Subcompact executive car produced by BMW

The BMW 2 Series Gran Coupé is a subcompact executive sedan produced by BMW since 2020. For most markets, the 2 Series Gran Coupé is the smallest four-door sedan offered by BMW, except in China and Mexico where the F52 1 Series sedan was offered until it was discontinued in 2023.

== First generation (F44; 2020) ==

The first generation of the 2 Series Gran Coupé was revealed on 16 October 2019, and officially premiered at the 2019 Los Angeles Auto Show in November, and was launched in worldwide markets in March 2020.

The 2 Series uses the front-wheel drive-based UKL2 architecture and uses a multi-link rear suspension system.

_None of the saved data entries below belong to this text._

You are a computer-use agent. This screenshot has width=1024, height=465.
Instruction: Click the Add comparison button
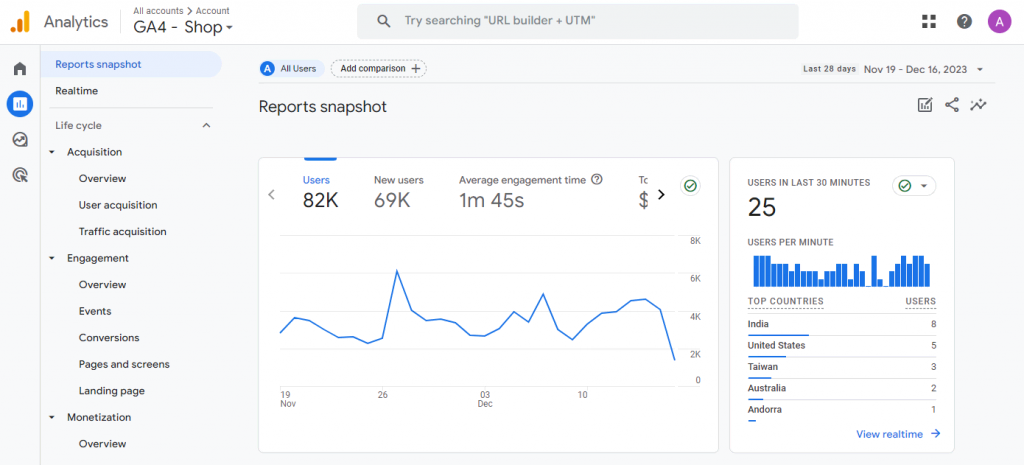(x=378, y=68)
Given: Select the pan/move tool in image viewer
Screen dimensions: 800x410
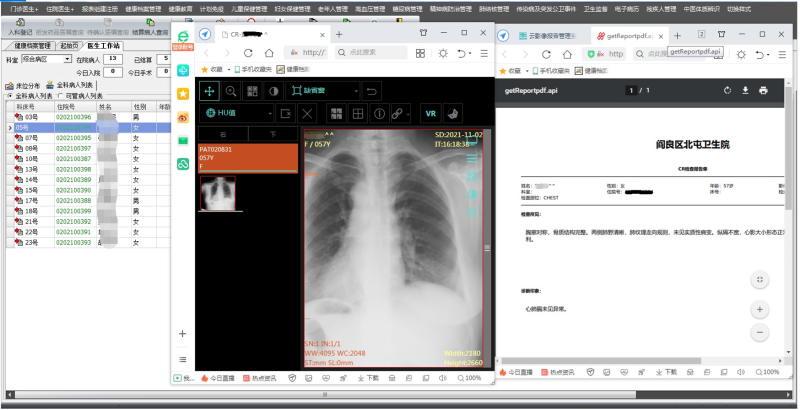Looking at the screenshot, I should tap(211, 91).

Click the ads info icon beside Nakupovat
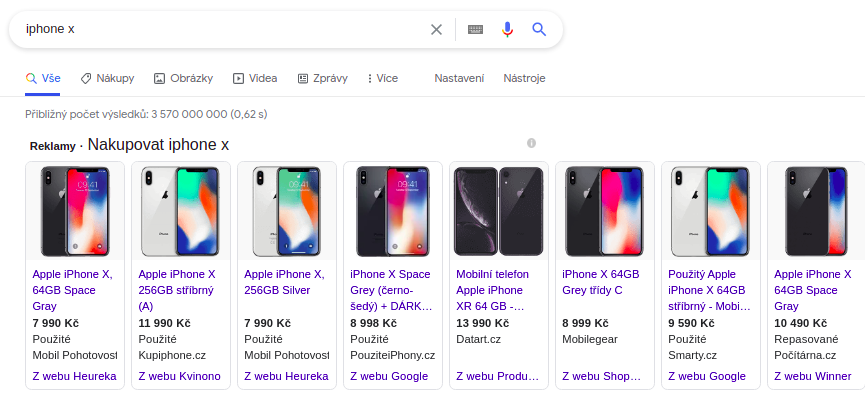point(531,143)
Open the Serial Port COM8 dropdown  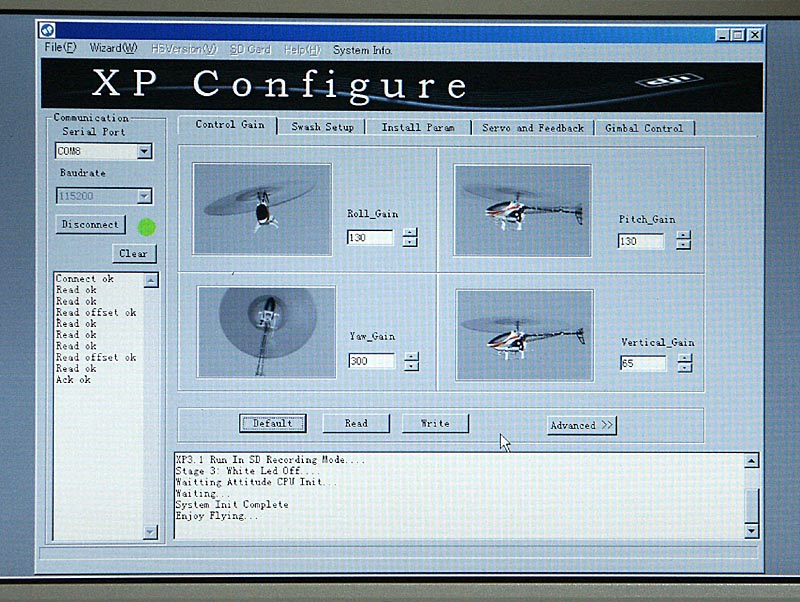[144, 152]
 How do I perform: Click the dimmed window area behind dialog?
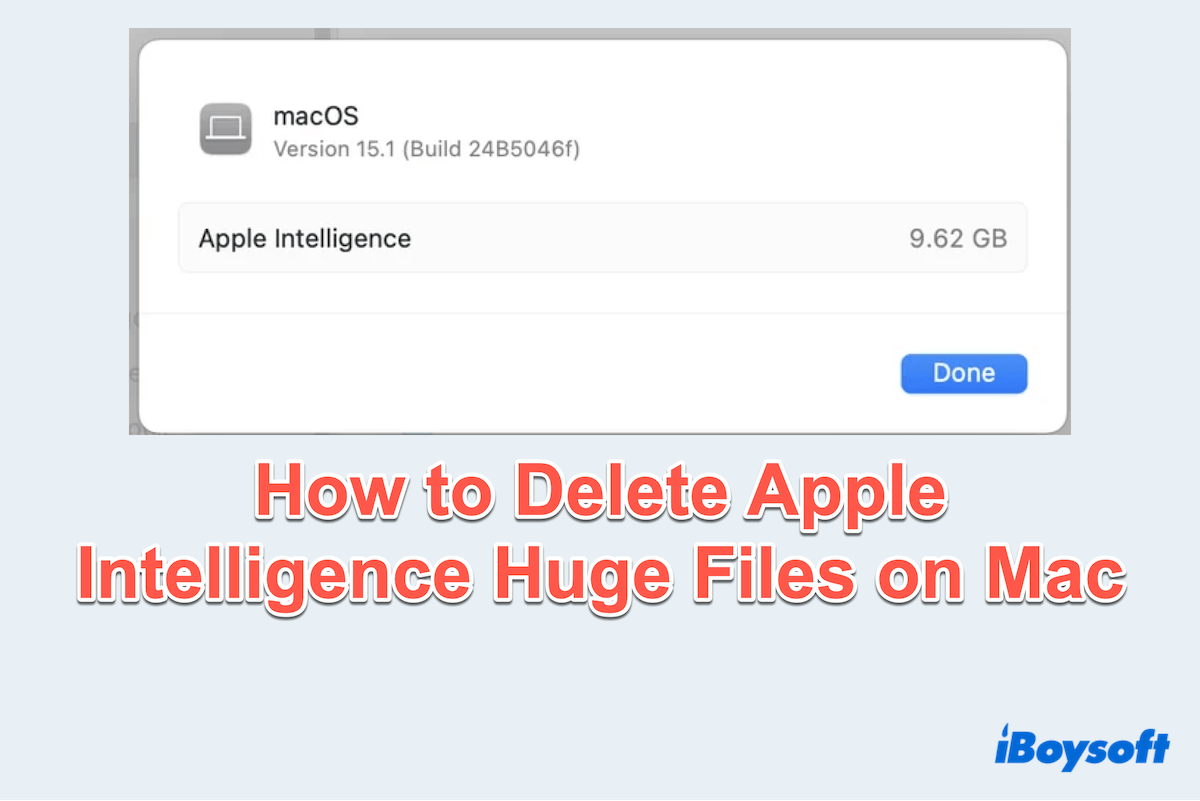(x=134, y=230)
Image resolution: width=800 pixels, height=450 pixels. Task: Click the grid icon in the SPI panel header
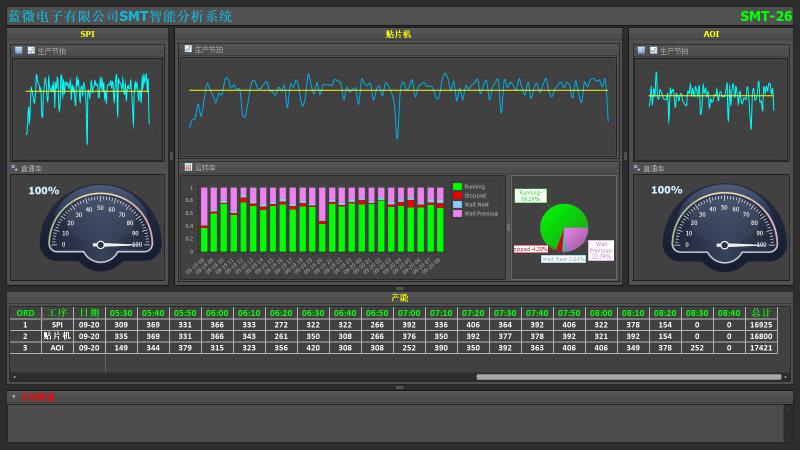[x=18, y=50]
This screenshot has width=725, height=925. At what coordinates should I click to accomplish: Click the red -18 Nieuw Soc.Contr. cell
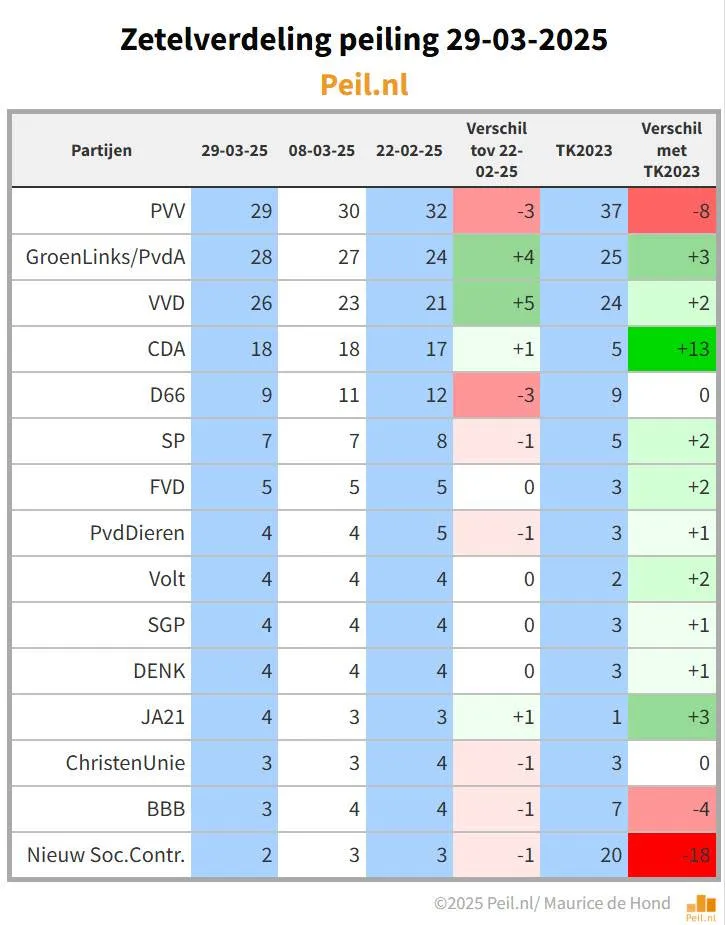(672, 855)
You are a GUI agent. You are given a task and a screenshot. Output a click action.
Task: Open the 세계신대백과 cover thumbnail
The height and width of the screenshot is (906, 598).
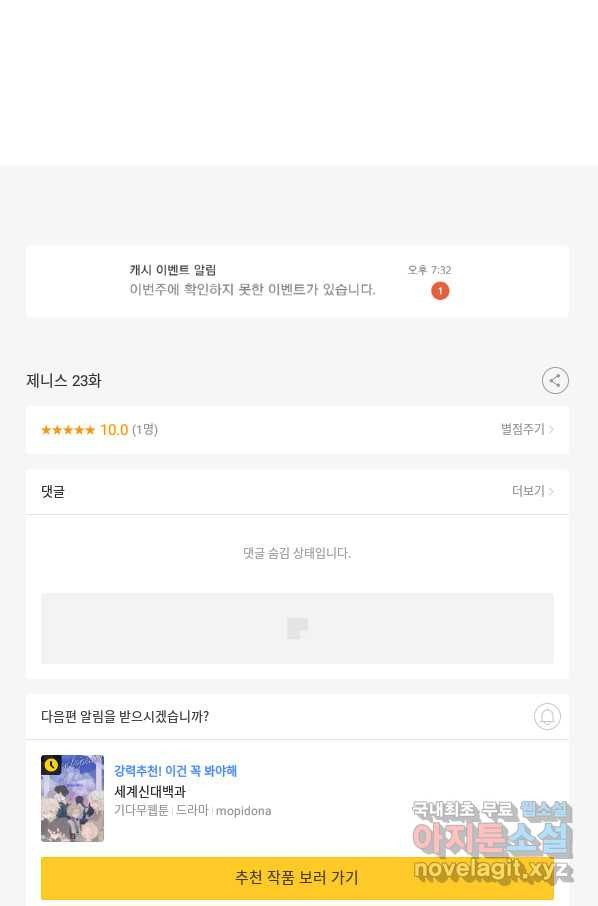coord(72,798)
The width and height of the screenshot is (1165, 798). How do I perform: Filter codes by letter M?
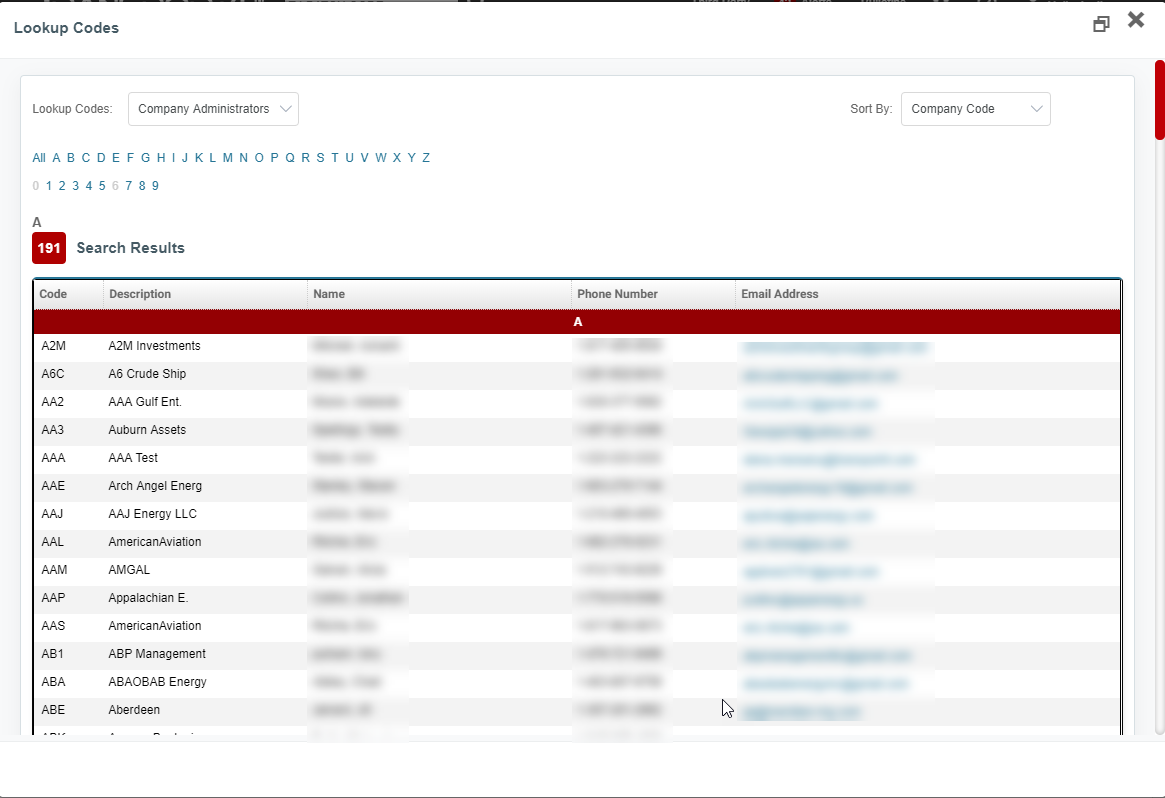(228, 158)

As the result, despite its similar name, it is mechanically unrelated to the F22 2 Series coupé and convertible. Compared to the F22 2 Series, the F44 has 33 mm more knee room, 14 mm more headroom, and a 40 litres larger boot capacity at 430 litres. It shares the same front hood, fender panel, dashboard and suspension as the F40 1 Series.

All petrol and diesel engines are installed with particulate filters and meet the Euro 6d-TEMP emissions standard. Diesel engines also have AdBlue selective catalytic reduction.

218i models are available with a 6-speed manual transmission or a 7-speed dual-clutch transmission. 228i xDrive, M235i xDrive, and 220d models are only available with an 8-speed automatic transmission. 220i models are only available with a 7-speed dual-clutch transmission.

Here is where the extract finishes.